Monday, January 25, 2010

Gripping article about John Paul Stevens and today's court

http://www.nytimes.com/2010/01/26/us/26bar.html?hp

Highlight:

Thursday’s decision in the Citizens United case was more full-throated.
“The majority blazes through our precedents,” he wrote, “overruling or disavowing a body of case law” that included seven decisions.
Justice Stevens, who served in the Navy during World War II, reached back to those days to show the depth of his outrage at the majority’s conclusion that the government may not make legal distinctions based on whether a corporation or a person was doing the speaking.
“Such an assumption,” he wrote, “would have accorded the propaganda broadcasts to our troops by ‘Tokyo Rose’ during World War II the same protection as speech by Allied commanders.”
The reference to Tokyo Rose was probably lost on many of Justice Steven’s readers. But the concluding sentence of what may be his last major dissent could not have been clearer.
“While American democracy is imperfect,” he wrote, “few outside the majority of this court would have thought its flaws included a dearth of corporate money in politics.”

Sunday, January 24, 2010

Whale Rescue

This is amazing.  Listen to the latest RadioLab, "Animal Minds" where they talk about the daring rescue of a humpback whale in San Francisco:

http://blogs.wnyc.org/radiolab/2010/01/12/animal-minds/

Here is video:

http://www.youtube.com/watch?v=G9fVEz5d4HU

Wow

The power of half.

Thursday, January 21, 2010

Fringe mode in Emacs

My latest Emacs update added an annoying property whereby the space in a buffer after the EOF marker had dots on the left to show me that the file had ended.  Thus, in a one line file, I'd open it and see the one line, and 100 lines of dots on the left margin.  Really annoying.  The problem is it's hard to figure out how to turn it off.  I googled "emacs dots eof", but I got nothing but "dot-emacs" sites.  I asked on the excellent #emacs IRC channel, and some kind soul (shabble) pointed out it's called "fringe-mode".  You can turn it off with (fringe-mode 'none).

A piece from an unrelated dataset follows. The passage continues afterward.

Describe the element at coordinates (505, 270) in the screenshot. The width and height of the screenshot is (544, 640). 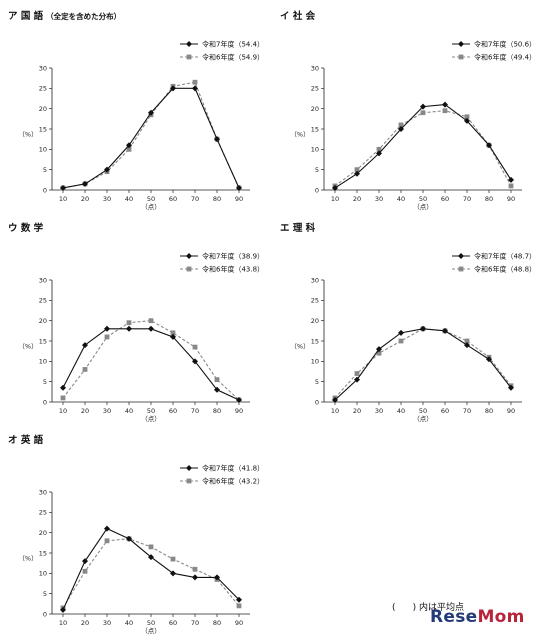
I see `legend-label: 令和6年度（48.8）` at that location.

Wednesday, January 20, 2010

The Inverse Method for the Simulation of Consciousness?

This paper has a great title.  I wish I had such confidence in the inverse method.  It may make working on my thesis a more exciting prospect.

Saturday, January 16, 2010

Antiaging

The antiaging debate is on. 



Interesting passages:

Comite left a tenure-track position at Yale because she became
frustrated with what she saw as medicine’s red tape and tunnel vision.
One galvanizing moment involved a woman named Vivian, who had a badly
scarred uterus and who had tried repeated in vitro fertilizations
without success. She came to see Comite at Yale, still hoping to have
a child, but failed to conceive. At wit’s end, Vivian consulted an
acupuncturist. She became pregnant after only a few treatments.  “I
would swear on a stack of Bibles and all my oaths there was no way
that woman could conceive,” Comite says. “That experience turned me
into an open-minded skeptic.”


Every year, Life gets a new set of beefcake photos taken. Now 71, he
said he put on five pounds of muscle this past year by scheduling
extra tae kwon do practices and cranking it up a notch in the weight
room. He can bench-press 235 pounds and can do 10 pull-ups, “full
extension.”  His age-management program could fill a spreadsheet. Life
began reciting from memory: 1,000 milligrams of calcium daily,
coenzyme Q10 pills twice a day, 5,000 units of vitamin D, 4 grams of
fish oil, 10 milligrams of melatonin at bedtime, a testosterone
injection once a week, human-growth hormone once a day. “That reminds
me,” he said, reaching into his desk drawer. “I’ve got to give myself
a shot.”  He pulled out a syringe, loaded up on human-growth hormone,
raised a pants leg and stuck the needle into his left thigh.



Tuesday, January 12, 2010

Unicode in an Emacs shell

My current project is a Haskell program that generates a lot of unicode that gets dumped to the screen.  I occasionally need to sift through the output. My usual method is to run a terminal in an emacs buffer (via M-x shell) and run the command line program generated from Haskell through that shell.

I was recently frustrated when I updated from Emacs 22 to Emacs 23.  While the unicode support is much better in general in Emacs 23, the shell stopped printing the unicode correctly.  After lots of false starts, I finally found that you need to run the following command:

M-x set-buffer-process-coding-system
with mule-utf-8 for both input and output.  Or add

(set-buffer-process-coding-system 'mule-utf-8 'mule-utf-8)

to the shell-mode-hook.  Then the unicode prints correctly.